Required work
Locate each line in the records containing "ausstellungen". Copy it.

Available data
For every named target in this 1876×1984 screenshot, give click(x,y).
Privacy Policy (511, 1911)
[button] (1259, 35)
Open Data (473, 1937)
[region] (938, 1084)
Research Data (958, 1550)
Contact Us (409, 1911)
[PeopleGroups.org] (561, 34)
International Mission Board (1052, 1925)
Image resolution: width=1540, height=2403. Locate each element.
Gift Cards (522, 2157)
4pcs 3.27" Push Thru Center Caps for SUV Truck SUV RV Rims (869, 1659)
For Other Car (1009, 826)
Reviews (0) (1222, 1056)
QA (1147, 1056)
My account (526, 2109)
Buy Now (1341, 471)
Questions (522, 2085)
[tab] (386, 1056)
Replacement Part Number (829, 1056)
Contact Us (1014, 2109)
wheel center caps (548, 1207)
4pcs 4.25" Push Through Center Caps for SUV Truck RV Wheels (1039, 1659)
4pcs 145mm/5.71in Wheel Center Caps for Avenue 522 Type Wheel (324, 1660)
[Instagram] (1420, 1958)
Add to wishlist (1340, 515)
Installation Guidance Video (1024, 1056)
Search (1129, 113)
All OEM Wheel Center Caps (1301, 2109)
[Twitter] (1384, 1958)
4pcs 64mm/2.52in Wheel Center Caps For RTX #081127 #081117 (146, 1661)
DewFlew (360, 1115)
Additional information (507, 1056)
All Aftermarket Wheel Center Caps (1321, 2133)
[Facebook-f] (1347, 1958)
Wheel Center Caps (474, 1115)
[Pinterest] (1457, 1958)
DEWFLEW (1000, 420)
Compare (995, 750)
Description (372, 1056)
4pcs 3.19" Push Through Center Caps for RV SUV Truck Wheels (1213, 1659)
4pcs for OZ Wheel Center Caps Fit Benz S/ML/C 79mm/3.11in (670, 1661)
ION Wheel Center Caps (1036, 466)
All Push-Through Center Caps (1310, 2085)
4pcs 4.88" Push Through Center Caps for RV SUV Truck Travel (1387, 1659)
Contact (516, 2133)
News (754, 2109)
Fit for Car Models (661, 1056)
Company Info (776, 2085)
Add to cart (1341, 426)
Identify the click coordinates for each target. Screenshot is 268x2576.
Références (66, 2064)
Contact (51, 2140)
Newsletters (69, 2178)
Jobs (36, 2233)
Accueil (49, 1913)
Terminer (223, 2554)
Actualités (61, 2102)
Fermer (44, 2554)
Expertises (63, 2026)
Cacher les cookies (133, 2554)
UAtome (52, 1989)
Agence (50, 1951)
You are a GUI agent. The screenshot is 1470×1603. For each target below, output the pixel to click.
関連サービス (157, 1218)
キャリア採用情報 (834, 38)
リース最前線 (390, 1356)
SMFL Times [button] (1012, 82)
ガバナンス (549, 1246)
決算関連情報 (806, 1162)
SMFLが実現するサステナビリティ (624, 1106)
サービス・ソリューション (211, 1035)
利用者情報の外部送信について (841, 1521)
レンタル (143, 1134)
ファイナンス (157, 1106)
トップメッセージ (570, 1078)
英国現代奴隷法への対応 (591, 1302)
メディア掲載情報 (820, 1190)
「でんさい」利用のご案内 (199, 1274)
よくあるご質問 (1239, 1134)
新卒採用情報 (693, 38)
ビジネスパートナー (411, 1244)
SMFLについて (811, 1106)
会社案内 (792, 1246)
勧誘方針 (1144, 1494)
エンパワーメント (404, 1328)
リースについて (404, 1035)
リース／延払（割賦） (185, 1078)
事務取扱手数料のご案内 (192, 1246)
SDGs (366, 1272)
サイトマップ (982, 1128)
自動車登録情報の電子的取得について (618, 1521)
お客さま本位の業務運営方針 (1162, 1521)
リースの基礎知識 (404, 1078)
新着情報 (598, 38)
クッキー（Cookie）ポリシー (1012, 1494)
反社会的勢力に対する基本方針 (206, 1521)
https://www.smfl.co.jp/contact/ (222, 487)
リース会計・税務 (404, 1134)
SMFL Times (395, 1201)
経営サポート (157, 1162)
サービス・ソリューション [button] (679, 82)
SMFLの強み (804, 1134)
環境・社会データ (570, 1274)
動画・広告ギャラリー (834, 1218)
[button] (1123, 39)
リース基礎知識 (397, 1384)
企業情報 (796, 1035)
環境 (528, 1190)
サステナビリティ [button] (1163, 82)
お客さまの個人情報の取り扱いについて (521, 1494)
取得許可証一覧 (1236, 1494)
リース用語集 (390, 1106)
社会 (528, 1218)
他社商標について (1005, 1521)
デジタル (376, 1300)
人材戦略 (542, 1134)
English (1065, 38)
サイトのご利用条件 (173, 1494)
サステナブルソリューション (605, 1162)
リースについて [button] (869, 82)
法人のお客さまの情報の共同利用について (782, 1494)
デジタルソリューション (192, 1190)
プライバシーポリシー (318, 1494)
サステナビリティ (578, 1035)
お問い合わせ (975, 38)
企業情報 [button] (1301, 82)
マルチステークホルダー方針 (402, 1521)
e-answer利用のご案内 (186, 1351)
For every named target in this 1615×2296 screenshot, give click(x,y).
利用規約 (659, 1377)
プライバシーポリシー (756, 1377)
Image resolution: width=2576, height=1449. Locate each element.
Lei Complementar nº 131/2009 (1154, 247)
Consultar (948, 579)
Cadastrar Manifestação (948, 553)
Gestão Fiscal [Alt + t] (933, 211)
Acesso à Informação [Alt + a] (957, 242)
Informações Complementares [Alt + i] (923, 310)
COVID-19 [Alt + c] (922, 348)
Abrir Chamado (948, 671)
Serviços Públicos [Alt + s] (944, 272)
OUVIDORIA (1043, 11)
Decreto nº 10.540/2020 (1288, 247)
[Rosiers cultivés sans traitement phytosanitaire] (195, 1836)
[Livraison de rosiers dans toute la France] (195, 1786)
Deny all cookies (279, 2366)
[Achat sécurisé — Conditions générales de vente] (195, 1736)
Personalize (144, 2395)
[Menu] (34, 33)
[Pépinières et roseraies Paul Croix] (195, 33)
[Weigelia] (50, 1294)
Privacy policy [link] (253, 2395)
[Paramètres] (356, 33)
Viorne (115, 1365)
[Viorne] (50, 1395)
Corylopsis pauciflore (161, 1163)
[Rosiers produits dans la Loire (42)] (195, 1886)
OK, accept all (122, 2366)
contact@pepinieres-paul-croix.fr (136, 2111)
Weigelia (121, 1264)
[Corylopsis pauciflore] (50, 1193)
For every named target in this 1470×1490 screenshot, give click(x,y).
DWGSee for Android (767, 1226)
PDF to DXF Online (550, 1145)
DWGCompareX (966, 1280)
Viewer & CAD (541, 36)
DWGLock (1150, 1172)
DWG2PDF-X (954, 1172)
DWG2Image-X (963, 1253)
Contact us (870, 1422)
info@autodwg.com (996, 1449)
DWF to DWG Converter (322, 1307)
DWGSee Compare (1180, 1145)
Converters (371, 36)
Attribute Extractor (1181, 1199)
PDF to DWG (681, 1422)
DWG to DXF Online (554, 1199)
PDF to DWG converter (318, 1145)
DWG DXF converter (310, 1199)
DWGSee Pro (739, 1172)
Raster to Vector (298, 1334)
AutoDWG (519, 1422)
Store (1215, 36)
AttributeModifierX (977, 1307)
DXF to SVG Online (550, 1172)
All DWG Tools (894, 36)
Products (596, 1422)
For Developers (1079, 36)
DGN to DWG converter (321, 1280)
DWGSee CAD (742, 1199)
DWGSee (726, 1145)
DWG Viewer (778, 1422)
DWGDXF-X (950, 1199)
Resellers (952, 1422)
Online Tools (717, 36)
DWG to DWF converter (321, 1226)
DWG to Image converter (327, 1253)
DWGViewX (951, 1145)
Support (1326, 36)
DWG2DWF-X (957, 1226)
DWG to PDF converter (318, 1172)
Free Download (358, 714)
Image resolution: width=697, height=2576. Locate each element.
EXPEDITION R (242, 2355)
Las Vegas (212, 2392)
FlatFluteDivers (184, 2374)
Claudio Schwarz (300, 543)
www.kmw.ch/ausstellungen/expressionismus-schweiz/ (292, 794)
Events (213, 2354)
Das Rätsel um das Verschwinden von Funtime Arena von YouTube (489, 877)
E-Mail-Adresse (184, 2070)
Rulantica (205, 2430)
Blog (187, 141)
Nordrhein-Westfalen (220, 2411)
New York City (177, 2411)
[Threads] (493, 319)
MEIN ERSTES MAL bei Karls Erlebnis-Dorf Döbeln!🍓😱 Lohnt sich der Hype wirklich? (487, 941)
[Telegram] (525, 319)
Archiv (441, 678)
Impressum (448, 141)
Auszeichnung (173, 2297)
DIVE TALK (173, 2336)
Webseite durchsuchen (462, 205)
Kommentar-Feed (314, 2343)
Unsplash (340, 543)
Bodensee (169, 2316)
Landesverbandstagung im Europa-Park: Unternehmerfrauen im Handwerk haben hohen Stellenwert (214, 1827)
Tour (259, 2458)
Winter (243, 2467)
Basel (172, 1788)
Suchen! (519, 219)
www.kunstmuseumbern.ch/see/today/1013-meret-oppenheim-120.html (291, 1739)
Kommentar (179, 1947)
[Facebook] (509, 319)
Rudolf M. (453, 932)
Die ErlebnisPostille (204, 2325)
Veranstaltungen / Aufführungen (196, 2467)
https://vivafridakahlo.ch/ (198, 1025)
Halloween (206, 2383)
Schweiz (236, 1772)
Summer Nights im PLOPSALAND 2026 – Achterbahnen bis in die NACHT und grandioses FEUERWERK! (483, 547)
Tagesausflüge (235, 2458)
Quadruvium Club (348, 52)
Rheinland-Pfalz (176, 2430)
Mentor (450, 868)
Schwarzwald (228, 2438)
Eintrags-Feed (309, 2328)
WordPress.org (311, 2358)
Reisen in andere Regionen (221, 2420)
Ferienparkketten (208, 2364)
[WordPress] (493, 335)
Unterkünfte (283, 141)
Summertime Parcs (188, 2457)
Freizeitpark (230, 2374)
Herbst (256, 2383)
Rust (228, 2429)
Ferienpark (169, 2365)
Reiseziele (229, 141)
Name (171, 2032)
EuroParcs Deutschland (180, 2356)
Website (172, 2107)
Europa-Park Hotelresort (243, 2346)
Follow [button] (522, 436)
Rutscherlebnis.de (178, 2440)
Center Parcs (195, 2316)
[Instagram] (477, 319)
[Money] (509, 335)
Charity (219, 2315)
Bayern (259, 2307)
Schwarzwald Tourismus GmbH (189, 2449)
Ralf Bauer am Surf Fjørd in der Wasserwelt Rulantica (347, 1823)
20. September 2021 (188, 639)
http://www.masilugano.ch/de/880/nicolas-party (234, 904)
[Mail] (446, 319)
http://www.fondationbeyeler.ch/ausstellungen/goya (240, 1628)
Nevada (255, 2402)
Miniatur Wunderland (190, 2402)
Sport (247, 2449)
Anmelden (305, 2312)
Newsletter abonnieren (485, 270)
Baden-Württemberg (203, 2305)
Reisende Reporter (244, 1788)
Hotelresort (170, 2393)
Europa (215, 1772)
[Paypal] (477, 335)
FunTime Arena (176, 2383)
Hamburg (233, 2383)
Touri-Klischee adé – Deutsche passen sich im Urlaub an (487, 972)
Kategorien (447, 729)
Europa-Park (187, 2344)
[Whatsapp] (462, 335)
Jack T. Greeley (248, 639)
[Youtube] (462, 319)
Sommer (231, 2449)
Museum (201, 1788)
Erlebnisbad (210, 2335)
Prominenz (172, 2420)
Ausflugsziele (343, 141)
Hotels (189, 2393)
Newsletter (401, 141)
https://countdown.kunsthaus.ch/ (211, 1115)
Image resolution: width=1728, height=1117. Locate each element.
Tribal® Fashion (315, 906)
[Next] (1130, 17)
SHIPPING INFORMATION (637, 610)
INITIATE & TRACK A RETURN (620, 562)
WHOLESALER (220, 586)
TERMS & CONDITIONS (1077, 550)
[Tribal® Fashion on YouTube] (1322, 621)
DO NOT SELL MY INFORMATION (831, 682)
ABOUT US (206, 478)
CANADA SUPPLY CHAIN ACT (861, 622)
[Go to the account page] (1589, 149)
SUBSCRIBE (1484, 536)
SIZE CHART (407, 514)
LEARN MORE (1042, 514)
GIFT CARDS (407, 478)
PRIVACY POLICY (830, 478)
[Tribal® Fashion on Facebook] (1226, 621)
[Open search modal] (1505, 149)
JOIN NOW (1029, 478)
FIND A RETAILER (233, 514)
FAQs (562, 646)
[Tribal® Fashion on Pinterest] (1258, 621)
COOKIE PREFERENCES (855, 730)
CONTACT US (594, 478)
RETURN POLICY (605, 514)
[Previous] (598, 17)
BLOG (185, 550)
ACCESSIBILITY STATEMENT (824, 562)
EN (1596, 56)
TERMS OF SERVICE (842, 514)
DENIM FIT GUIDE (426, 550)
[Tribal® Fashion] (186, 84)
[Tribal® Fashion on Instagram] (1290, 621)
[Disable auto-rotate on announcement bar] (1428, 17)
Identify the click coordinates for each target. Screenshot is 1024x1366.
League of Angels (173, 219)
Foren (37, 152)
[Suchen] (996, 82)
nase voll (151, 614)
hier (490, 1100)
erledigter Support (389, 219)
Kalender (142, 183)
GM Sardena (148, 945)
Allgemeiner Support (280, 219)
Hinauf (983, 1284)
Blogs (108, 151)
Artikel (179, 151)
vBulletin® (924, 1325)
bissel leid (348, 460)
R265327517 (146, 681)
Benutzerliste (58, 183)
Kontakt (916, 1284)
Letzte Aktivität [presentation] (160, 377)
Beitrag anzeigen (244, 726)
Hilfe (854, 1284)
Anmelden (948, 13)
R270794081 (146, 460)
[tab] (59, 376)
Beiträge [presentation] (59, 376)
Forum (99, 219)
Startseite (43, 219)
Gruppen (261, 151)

Your solution
www.kmw.ch/ausstellungen/expressionismus-schweiz/ (292, 794)
http://www.fondationbeyeler.ch/ausstellungen/goya (240, 1628)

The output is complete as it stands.